Information ▸

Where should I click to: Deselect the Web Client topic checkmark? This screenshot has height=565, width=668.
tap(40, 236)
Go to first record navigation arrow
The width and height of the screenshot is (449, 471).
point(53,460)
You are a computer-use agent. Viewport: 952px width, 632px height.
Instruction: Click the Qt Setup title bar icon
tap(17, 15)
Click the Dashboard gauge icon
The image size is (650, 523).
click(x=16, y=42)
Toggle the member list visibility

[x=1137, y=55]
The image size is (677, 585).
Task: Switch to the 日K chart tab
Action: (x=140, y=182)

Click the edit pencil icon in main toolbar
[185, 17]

Task ▸
Write out each line of the data above again, exactly as given.

Your solution ▸
Where should I click to: Deselect the Web Client topic checkmark? This screenshot has height=565, width=668.
tap(40, 236)
Go to first record navigation arrow
The width and height of the screenshot is (449, 471).
point(53,460)
You are a computer-use agent. Viewport: 952px width, 632px height.
Instruction: Click the Qt Setup title bar icon
tap(17, 15)
Click the Dashboard gauge icon
The image size is (650, 523).
click(x=16, y=42)
Toggle the member list visibility

[x=1137, y=55]
The image size is (677, 585).
Task: Switch to the 日K chart tab
Action: (x=140, y=182)

Click the edit pencil icon in main toolbar
[185, 17]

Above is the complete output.